На практике эти различия производить сложнее. Ведь самый умный в мире южнокорейский Сонгдо почти 20 лет остается недостроенным, полупустым, перенасыщенным технологиями и дорогим[276]
. В умном Торонто освоение публичных пространств цифровыми корпорациями и ограничения на совместное использование данных вызывают протесты жителей[277]. А умная Москва движется в сторону технологического детерминизма и централизованного администрирования, а не прочь от них, как положено идеальному умному городу. Для того чтобы определить вектор этих трансформаций, мы сопоставили столичные целевые программы первого и третьего поколений.«Электронная Москва», подготовленная в начале нулевых, была ориентирована на развитие конкуренции и демократических институтов, электронную демократию и прозрачность решений, совершенствование строительства и расширение доступа горожан к электронным технологиям[278]
. 15 лет спустя в приоритете у программы «Умный город» – обеспечение сквозного централизованного управления, биополитического благополучия граждан (через развитие сетей медицинского мониторинга и автоматизированной диагностики) и контроля за населением (через перевод поведения москвичей в данные)[279].Обитатели Москвы, которую к 2030 году обещают превратить в «город, управляемый данными», должны стать поставщиками сырья для искусственного интеллекта[280]
. Агрегирование данных (в том числе биомедицинского характера) и их использование для обучения нейросетей-управленцев заложено в программу «Умный город». В документе есть упоминание об «умной одежде», которая будет передавать куда следует сведения об образе жизни московского обывателя[281]. Эти данные собираются использовать в работе страховщиков для определения размера страховых выплат. Возможность принимать автоматизированные административные решения с помощью искусственного интеллекта, минуя горожанина[282], оставляет все меньше места для «человека как источника воли»[283] и вызывает тревогу. На фоне кризиса, который переживают в наши дни электоральные институты и политическая сфера в целом, технологическая и технократическая представленность граждан через данные воспринимается как симптом утраты политической представительности[284]. Балансируя между обеспечением Wi-Fi покрытия[285] и автоматическим распознаванием лиц[286], между доступом и контролем, московское правительство делает свой выбор уже сегодня.Сергей Собянин отказывается от позиции технологического детерминиста ровно для того, чтобы эту позицию утвердить: «Разумеется, цифровая трансформация – не панацея и не золотой ключик для решения всех городских проблем. „Цифра“ не отменяет необходимость строительства новых домов, дорог, школ и поликлиник. „Цифра“ лишь помогает, но не заменяет учителя и врача. Но именно благодаря „цифре“ во многих сферах мы можем добиться того, что раньше считалось невозможным, – обеспечить социальное равенство, когда все москвичи независимо от места проживания получают множество качественных услуг»[287]
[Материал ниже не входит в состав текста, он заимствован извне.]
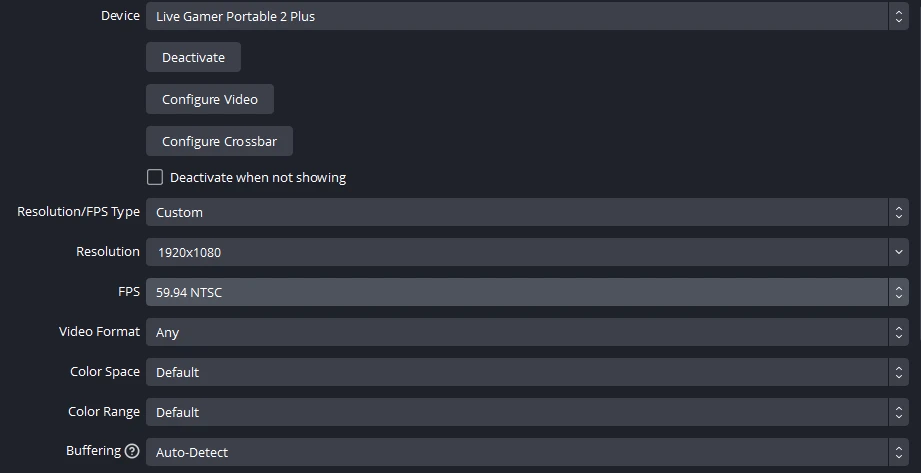Image resolution: width=921 pixels, height=473 pixels.
Task: Click the arrows on the Resolution/FPS Type selector
Action: coord(898,212)
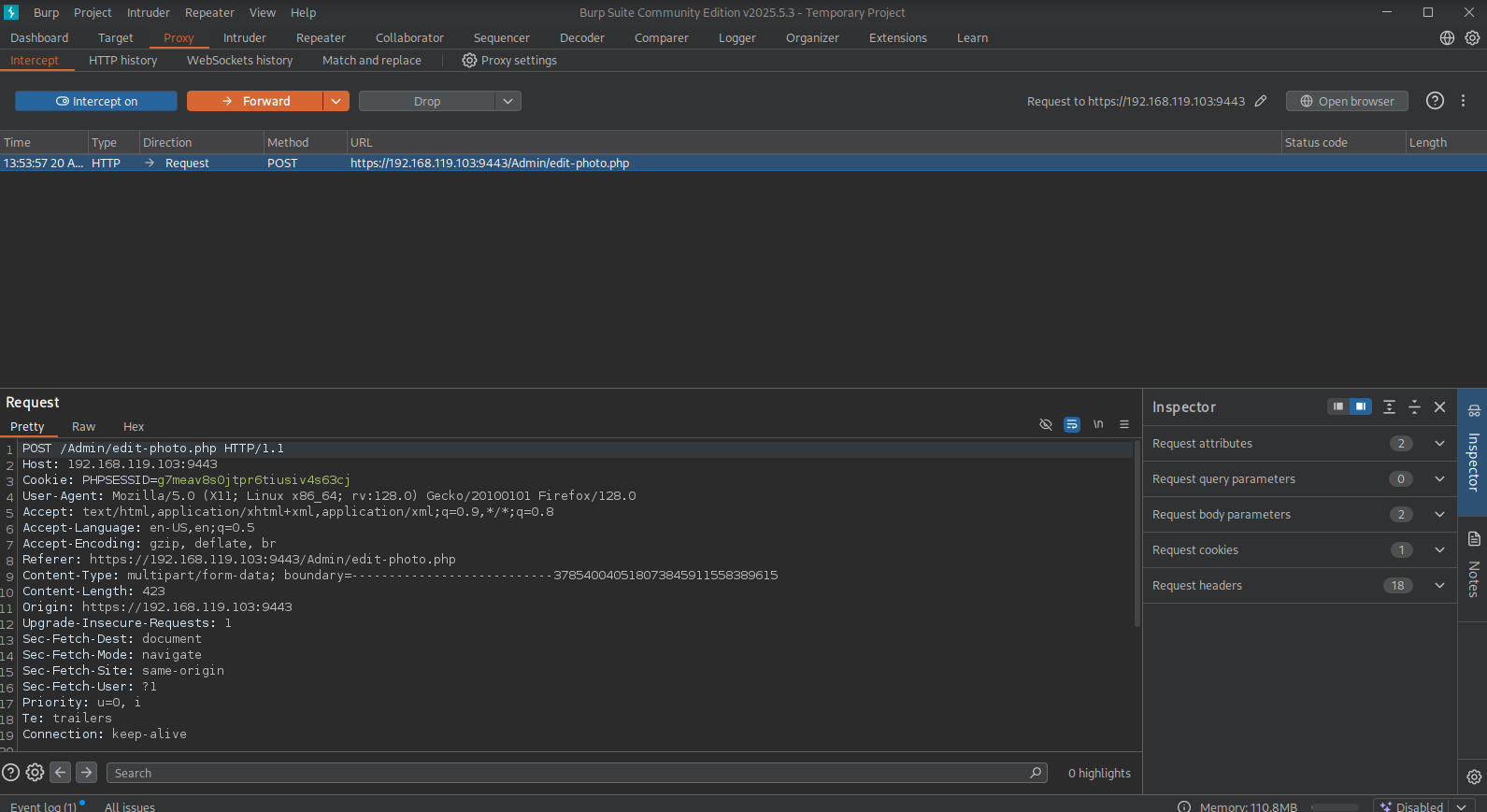Viewport: 1487px width, 812px height.
Task: Open search settings gear beside search bar
Action: click(35, 773)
.Готовность выявить, измерить и искоренить сервисное неравенство с помощью новейших платформ и алгоритмов по своей сути является технократической[288]
. Наряду с обертонами цифрового капитализма[289] или гибридного социального государства, не принимающего в расчет граждан, которые не пользуются цифровыми гаджетами, мы различаем в московской технократии след советских инженерных утопий. Начиная с плана ГОЭЛРО в СССР раз за разом решали важнейшие социально-экономические проблемы и строили коммунизм с помощью крупных научно-технических программ[290]. Да и технологически опосредованное светлое будущее уже наступало в стране победившего социализма в 1950–1960‐е годы, когда ожидания от новой техники были особенно велики[291].В рапортах чиновников и журналистов об успехах российской столицы, по очередным цифровым показателям оставившей «Лондон и Нью-Йорк далеко позади»[292]
, проступают и глобальная конкуренция, и пропагандистская состязательность, доставшаяся новой Москве от времен, когда в Советском Союзе «догоняли и перегоняли Америку»[293]. В последние годы рапортуют все чаще. В 2017 году – о том, как Москва вошла в пятерку мировых лидеров по готовности к переходу к smart city, попала в топ-10 по скорости интернета и была на втором месте по его доступности. В 2018‐м – о том, как она лидировала в рейтинге ООН по уровню развития электронных услуг в столицах. В 2019‐м – как заняла первое место по использованию каршеринга и вошла в первую десятку по использованию систем видеонаблюдения, уступив дюжине китайских мегаполисов, Лондону, Атланте и Чикаго[294].